No estúdio do Bruno (Estúdio Minduca), eu falei pra ele: vamos usar coisas que tradicionalmente você não usa, desde efeitos até instrumentos e isso só foi possível em função da abertura que ele teve. Por isso que o resultado carrega um teor meio incomum, por que nenhuma das música segue um padrão, todas vão atrás desse experimentalismo.

4) Como você acha que a sua vivência no Punk agregou na hora de fazer um som mais swingado? Eu senti uma atenção muito especial aos riffs, pensando no papel do baixo. Tem alguns bem insistentes que se mantém como mantras durante alguns sons e a interação deles com os outros elementos ficou bem casada.

Cara, isso é muito louco. Tocando no Ratos de Porão, junto com o Boca (baterista), a gente já fez música do Ratos ouvindo Thelonious Monk. Essa vontade de experimentar, misturando estilos faz com que essas coisas saiam.

Dá pra pega umas coisas até de Death Metal e vice versa. Eu estava lendo um livro do Death (band) e o Steve DiGiorgio ouvia jazz pra caralho, gostava muito de Jaco Pastorious, por exemplo. Tanto eu quanto o Rodrigo ouvimos muita coisa brasileira e africana, coisas da Fania Records, de música latina e a ideia foi pegar esses swings e misturar com a nossa mão mais pesada do punk

Eu fiquei bem satisfeito com os baixos que fiz. Sobre os riffs, tem bastante influência do James Brown e de Miles Davis. Eu fiz bastante coisa com wah-wah… O Rodrigo fez bateria e percussão e eu fiz baixo, piano elétrico e guitarra. Tem som que tinha guitarra pra caralho, do começo até o fim, mas ai conforme surgiram outros elementos eu fui tirando.

Tem bastante influência do John McLaughlin também, principalmente nos discos que ele fez com o Miles que ele usava muito wah-wah.

Sim, tem aquele disco do Miles de 71 (Jack Johnson) que o McLaughlin abusa do wah-wah.

Exatamente! Foi bem nessa onda que eu fui.

Umas horas no disco eu lembrei do “Dark Magus” (1977) também… Tem uns momentos bem psicodélicos, aliás as guitarras daquele disco são sinistras, de um lado Pete Cosey e do outro Reggie Lucas. Tem o Al Foster também, só maestro.

Sim, esse disco também é muito bom. Foi uma doidera criar as faixas dessa forma, foi uma forma de compor diferente no sentido de criar as bases pensando nos buracos.
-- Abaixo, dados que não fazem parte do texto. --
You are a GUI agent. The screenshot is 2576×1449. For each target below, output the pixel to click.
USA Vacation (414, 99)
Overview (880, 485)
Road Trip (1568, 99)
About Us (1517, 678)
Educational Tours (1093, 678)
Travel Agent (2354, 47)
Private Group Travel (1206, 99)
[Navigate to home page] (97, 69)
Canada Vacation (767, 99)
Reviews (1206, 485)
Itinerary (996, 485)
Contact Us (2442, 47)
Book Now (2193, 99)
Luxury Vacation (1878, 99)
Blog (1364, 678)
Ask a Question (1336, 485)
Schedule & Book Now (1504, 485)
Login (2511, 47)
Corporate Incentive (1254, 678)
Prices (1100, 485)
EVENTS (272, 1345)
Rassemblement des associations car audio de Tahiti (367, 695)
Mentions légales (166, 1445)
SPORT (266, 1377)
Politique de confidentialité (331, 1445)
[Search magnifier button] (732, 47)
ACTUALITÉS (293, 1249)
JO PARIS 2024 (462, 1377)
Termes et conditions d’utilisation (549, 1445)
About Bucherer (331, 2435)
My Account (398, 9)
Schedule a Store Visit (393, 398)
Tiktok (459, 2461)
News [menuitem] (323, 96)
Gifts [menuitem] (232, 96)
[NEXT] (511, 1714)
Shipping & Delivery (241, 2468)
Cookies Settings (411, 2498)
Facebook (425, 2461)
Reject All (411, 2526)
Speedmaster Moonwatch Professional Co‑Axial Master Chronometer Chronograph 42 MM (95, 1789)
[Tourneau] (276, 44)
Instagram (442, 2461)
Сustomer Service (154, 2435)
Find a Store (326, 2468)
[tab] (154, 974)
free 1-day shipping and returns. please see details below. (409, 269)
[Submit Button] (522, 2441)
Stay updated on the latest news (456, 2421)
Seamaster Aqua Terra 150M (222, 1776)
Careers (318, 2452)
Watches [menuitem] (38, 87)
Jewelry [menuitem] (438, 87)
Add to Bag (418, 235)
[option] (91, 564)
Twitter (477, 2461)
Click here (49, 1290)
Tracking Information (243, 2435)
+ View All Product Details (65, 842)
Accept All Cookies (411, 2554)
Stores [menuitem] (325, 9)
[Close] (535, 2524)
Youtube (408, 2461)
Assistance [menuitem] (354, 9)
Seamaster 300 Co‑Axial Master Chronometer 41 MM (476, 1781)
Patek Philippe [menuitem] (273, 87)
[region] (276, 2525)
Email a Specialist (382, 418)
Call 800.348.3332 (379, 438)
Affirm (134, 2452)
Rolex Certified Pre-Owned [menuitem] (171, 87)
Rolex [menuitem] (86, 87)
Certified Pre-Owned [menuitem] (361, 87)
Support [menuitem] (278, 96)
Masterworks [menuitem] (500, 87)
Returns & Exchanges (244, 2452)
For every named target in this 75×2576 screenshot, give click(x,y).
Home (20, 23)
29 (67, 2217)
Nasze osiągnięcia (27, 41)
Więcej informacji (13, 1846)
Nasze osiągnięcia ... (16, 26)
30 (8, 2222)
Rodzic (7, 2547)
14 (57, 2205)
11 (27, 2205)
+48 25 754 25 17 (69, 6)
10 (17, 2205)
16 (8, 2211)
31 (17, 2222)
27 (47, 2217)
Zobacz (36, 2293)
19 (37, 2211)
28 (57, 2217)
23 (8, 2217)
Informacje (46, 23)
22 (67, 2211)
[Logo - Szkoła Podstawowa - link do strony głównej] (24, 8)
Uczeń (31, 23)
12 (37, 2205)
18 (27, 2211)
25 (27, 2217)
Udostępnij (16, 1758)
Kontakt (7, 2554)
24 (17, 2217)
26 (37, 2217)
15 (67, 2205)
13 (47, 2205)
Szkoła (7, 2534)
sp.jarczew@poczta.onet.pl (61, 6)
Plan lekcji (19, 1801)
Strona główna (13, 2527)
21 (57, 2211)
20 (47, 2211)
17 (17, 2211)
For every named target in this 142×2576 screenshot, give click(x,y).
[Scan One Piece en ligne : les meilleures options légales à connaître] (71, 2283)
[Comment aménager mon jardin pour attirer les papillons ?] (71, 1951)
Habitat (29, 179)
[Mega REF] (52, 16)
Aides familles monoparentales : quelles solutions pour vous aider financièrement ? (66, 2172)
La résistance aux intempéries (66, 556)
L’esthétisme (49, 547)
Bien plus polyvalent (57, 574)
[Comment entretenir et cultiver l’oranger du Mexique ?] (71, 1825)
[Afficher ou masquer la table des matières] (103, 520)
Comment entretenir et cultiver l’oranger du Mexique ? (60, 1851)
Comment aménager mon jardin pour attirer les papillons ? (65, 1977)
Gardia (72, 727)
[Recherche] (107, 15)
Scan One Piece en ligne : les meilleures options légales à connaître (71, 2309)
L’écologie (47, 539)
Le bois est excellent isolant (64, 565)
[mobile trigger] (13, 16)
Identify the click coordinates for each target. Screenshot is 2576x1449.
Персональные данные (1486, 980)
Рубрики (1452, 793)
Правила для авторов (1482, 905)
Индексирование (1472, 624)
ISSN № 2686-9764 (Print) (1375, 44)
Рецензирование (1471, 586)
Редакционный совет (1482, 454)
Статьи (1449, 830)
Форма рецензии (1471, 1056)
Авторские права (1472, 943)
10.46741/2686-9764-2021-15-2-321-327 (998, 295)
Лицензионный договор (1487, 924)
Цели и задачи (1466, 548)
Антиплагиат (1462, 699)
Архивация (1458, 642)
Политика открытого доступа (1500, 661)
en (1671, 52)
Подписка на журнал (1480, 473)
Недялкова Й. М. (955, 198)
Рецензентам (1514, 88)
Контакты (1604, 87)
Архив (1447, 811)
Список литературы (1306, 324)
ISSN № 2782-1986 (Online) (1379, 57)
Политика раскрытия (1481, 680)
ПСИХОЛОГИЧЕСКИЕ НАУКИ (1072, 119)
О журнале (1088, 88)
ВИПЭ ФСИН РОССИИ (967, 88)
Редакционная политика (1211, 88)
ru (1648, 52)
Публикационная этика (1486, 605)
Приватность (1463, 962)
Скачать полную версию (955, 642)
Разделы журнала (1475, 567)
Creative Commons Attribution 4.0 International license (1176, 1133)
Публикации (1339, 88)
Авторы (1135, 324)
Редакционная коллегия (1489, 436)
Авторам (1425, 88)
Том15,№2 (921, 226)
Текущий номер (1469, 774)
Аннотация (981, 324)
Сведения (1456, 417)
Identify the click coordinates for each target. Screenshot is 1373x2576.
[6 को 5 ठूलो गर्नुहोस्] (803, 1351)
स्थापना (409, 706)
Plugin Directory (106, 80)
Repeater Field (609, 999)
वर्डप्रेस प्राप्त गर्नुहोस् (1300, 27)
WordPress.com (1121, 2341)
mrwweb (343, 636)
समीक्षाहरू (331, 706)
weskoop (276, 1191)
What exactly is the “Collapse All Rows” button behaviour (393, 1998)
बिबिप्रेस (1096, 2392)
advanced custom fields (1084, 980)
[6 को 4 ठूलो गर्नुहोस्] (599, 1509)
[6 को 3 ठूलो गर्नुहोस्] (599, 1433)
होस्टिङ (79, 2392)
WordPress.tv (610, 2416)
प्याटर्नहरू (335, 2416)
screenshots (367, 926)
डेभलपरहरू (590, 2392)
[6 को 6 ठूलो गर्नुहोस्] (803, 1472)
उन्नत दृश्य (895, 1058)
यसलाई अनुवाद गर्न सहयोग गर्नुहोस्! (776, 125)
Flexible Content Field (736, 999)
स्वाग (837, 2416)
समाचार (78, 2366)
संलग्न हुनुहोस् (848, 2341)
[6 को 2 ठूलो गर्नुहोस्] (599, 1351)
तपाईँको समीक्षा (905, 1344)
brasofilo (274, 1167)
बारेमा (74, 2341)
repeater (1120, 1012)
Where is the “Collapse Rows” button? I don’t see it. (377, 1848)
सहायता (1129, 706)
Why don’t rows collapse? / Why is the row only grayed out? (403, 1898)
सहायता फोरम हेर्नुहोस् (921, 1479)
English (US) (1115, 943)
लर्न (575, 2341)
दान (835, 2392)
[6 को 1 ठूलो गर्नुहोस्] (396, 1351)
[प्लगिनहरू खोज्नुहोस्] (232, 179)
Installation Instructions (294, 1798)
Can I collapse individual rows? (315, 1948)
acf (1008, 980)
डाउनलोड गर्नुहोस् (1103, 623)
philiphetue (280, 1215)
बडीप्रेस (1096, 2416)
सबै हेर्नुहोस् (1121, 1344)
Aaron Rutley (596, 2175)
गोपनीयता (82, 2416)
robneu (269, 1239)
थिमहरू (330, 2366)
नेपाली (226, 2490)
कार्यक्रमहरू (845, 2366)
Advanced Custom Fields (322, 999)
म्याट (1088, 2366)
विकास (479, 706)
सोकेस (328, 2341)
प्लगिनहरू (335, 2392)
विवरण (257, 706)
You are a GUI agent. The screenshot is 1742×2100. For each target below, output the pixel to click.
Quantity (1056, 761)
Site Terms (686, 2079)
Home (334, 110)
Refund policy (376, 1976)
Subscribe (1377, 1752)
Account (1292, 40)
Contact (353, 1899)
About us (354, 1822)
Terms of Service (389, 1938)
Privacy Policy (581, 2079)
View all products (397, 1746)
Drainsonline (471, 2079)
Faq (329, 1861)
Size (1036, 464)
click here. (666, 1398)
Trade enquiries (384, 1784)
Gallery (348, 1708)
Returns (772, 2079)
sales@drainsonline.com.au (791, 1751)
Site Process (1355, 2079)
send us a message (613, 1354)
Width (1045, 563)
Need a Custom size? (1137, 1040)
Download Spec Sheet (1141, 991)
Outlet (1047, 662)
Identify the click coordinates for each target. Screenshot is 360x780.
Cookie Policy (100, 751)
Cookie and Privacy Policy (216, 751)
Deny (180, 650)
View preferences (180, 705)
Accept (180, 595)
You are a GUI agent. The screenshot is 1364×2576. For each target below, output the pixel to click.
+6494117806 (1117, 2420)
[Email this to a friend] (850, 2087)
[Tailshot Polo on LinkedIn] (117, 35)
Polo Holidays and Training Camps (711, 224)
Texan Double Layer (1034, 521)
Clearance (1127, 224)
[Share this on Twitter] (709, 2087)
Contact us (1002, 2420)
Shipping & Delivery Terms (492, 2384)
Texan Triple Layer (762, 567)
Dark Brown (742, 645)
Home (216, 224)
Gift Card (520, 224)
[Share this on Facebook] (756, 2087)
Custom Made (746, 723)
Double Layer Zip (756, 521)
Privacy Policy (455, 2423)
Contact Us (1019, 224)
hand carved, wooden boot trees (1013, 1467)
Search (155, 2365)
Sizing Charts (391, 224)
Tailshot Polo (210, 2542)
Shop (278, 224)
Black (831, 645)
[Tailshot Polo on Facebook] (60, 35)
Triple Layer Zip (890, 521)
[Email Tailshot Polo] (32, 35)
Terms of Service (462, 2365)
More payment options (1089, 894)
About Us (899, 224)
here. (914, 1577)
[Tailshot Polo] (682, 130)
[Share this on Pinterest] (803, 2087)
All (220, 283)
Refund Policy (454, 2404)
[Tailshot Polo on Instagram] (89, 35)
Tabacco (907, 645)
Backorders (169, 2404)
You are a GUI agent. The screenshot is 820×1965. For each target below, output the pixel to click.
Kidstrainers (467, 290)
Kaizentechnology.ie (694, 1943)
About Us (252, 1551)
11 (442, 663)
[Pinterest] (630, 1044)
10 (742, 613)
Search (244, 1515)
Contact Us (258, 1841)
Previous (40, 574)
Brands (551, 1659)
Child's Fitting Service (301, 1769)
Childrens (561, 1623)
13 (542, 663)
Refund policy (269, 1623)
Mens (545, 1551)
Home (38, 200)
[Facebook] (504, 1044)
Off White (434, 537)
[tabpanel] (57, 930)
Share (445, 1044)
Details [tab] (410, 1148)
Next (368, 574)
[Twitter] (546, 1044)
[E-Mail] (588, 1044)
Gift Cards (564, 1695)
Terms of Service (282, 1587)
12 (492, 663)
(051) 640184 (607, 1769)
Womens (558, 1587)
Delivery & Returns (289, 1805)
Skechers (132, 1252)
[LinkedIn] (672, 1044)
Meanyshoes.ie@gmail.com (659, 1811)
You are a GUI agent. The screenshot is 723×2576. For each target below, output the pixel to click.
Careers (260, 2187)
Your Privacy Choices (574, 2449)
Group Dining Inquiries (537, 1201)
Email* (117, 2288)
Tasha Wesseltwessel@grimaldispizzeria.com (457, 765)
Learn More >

Acho que o lance de você não ter a visibilidade de todos os elementos deixou você meio inseguro de certa forma.

Sim, eu tocava as coisas 1.000 vezes no baixo, ai depois ia pra guitarra e ai conforme foi chegando as outras partes a gente mexia na estrutura inicial que eu e o Rodrigo criamos. Ai era um exercício né, de cortar, adicionar, repensar certas ideias…. Foi muito interessante.

5)  Juninho, acho que o ponto mais forte desse disco é a identidade que ele entrega, apesar de dialogar com tantos elementos. Tem Prog, Funk, Afrobeat, psicodelia, Punk, experimentalismo, enfim… Qual é o maior desafio na hora de gravar um disco com tantas influências e mesmo assim manter uma unidade tão forte quanto essa?

Eu acho que tudo isso que você citou das influências apareceu conforme foram surgindo as participações. Quando saíram as 6 faixas, bem cru, como não tinha sopro, percussão e tal, não dava pra saber como ia ficar no início.

O material cru não tinha influencia. Era uma coisa mais Jazz com um pouco de Funk e uma linha mais experimental. Conforme pintaram os outros elementos, ai você vê a quantidade de estilos que a parada acabou envolvendo.

Em certo momento, confesso que fiquei preocupado pra não deixa o disco vira uma bagunça, mas o resultado final ficou massa. Você ouve o disco todo e entende a proposta. E lá no começo, quando a gente fez as primeiras baterias e baixos, eu nunca ia imaginar que um selo ia chegar na gente pra lançar em vinil, foi uma linda surpresa.

Depois do disco pronto a gente lançou na internet e nem sabia disso. Ai depois o pessoal da Zenyatta Records veio falar de fazer o disco em vinil. Com isso, surgiu a necessidade de ver a arte da capa, encarte, enfim. Foi muito legal que você sacou isso da identidade do disco, por que a gente foi com humildade pra fazer o projeto e conforme passo o tempo ele caminhou por vários lugares que nem a gente esperava.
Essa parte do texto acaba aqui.